Foreign rivals bid for oil sands
Gary Park For Petroleum News
BP and India’s Reliance Industries seem locked in a bidding war for control of privately held Value Creation, which controls extensive oil sands leases and a proposed upgrader to turn bitumen into synthetic crude.
Reliance opened the round Feb. 5 with a US$2 billion offer to take over Value, then BP surfaced — according to a British newspaper report — with a US$1.2 billion offer for a 50-50 joint venture with Value.
In a financial squeeze for the past year, Value has 186,000 acres of oil sands leases in northern Alberta, where it plans a 10,000 barrel-per-day demonstration project, followed by a 40,000 bpd commercial operation.
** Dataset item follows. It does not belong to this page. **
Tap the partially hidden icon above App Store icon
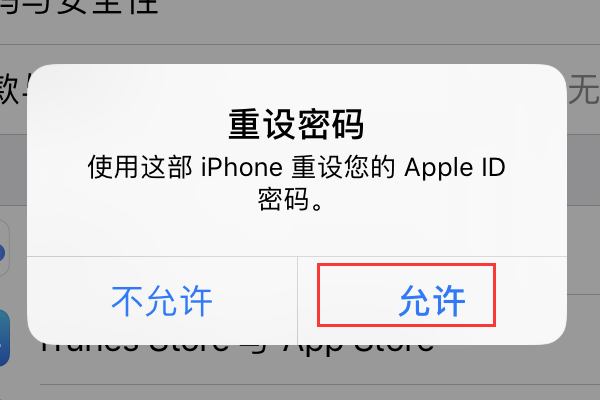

The Terre de Grace development was originally expected to deliver its first oil by early 2009, but the economic downturn has pushed that target date out to 2011.
Value is also the outright owner of BA Energy, which was forced in late 2008 to stop work on its Edmonton-area Heartland upgrader, designed to process 163,200 bpd of bitumen, while it hunted for partners in help finance the project.
An estimated C$500 million had been spent on the planned C$2.9 billion facility before inflationary pressures brought progress to a halt.
First Indian oil sands foray A Reliance spokesman said his company has just identified what it views as a “new area of interest,” marking the first foray into the oil sands by an Indian company.
BP, which is in a joint oil sands production venture with Husky Energy to develop the 200,000 bpd Sunrise project has declined to confirm its interest in Value.
But observers say any further moves by BP into the oil sands would likely anger environmentalists and some BP shareholders who strongly oppose the oil sands business.
Fair Pensions, an activist British investor group, has tabled a resolution for BP’s annual meeting in April questioning the financial rationale for the oil giant’s role in oil sands development and the “unthinkable” environmental consequences.
However, BP met earlier in February with several institutional investors to make its case for a presence in the oil sands, claiming the new generation of steam-extraction methods is far less destructive than open-pit mining of the bitumen resource.
Value has refused to say what, if any negotiations are taking place.